**Task directions:**
For every line below, set down an identical copy.

**Material supplied:**

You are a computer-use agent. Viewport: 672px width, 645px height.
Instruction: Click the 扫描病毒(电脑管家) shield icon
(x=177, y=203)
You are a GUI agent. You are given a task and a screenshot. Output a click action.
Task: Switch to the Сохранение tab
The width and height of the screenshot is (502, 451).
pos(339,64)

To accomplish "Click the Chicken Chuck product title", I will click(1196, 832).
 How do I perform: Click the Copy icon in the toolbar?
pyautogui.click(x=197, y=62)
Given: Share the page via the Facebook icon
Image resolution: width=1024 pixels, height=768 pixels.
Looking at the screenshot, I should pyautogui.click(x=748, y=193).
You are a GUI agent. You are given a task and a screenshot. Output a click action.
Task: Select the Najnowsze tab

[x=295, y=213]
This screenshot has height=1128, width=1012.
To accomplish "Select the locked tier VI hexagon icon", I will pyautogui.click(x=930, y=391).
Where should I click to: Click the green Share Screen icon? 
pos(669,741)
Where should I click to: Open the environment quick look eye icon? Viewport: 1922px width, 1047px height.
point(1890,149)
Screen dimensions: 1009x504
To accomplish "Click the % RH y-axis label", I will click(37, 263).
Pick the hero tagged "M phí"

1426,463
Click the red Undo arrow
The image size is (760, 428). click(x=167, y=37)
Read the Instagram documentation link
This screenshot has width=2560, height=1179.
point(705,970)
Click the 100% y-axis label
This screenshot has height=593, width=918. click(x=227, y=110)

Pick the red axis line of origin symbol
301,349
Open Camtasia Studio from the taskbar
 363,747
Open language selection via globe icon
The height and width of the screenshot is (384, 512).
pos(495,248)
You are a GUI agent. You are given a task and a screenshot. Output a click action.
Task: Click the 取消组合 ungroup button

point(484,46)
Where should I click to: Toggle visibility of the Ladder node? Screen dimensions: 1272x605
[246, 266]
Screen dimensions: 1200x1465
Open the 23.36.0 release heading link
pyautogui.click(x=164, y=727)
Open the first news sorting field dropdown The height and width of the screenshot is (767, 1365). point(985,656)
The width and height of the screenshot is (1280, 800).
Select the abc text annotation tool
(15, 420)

**Answer below:**
You are a computer-use agent. Viewport: 672px width, 645px height.
Instruction: Click the 扫描病毒(电脑管家) shield icon
(x=177, y=203)
You are a GUI agent. You are given a task and a screenshot. Output a click action.
Task: Switch to the Сохранение tab
The width and height of the screenshot is (502, 451).
pos(339,64)

To accomplish "Click the Chicken Chuck product title", I will click(1196, 832).
 How do I perform: Click the Copy icon in the toolbar?
pyautogui.click(x=197, y=62)
Given: Share the page via the Facebook icon
Image resolution: width=1024 pixels, height=768 pixels.
Looking at the screenshot, I should pyautogui.click(x=748, y=193).
You are a GUI agent. You are given a task and a screenshot. Output a click action.
Task: Select the Najnowsze tab

[x=295, y=213]
This screenshot has height=1128, width=1012.
To accomplish "Select the locked tier VI hexagon icon", I will pyautogui.click(x=930, y=391).
Where should I click to: Click the green Share Screen icon? 
pos(669,741)
Where should I click to: Open the environment quick look eye icon? Viewport: 1922px width, 1047px height.
point(1890,149)
Screen dimensions: 1009x504
To accomplish "Click the % RH y-axis label", I will click(37, 263).
Pick the hero tagged "M phí"

1426,463
Click the red Undo arrow
The image size is (760, 428). click(x=167, y=37)
Read the Instagram documentation link
This screenshot has width=2560, height=1179.
point(705,970)
Click the 100% y-axis label
This screenshot has height=593, width=918. click(x=227, y=110)

Pick the red axis line of origin symbol
301,349
Open Camtasia Studio from the taskbar
 363,747
Open language selection via globe icon
The height and width of the screenshot is (384, 512).
pos(495,248)
You are a GUI agent. You are given a task and a screenshot. Output a click action.
Task: Click the 取消组合 ungroup button

point(484,46)
Where should I click to: Toggle visibility of the Ladder node? Screen dimensions: 1272x605
[246, 266]
Screen dimensions: 1200x1465
Open the 23.36.0 release heading link
pyautogui.click(x=164, y=727)
Open the first news sorting field dropdown The height and width of the screenshot is (767, 1365). point(985,656)
The width and height of the screenshot is (1280, 800).
Select the abc text annotation tool
(15, 420)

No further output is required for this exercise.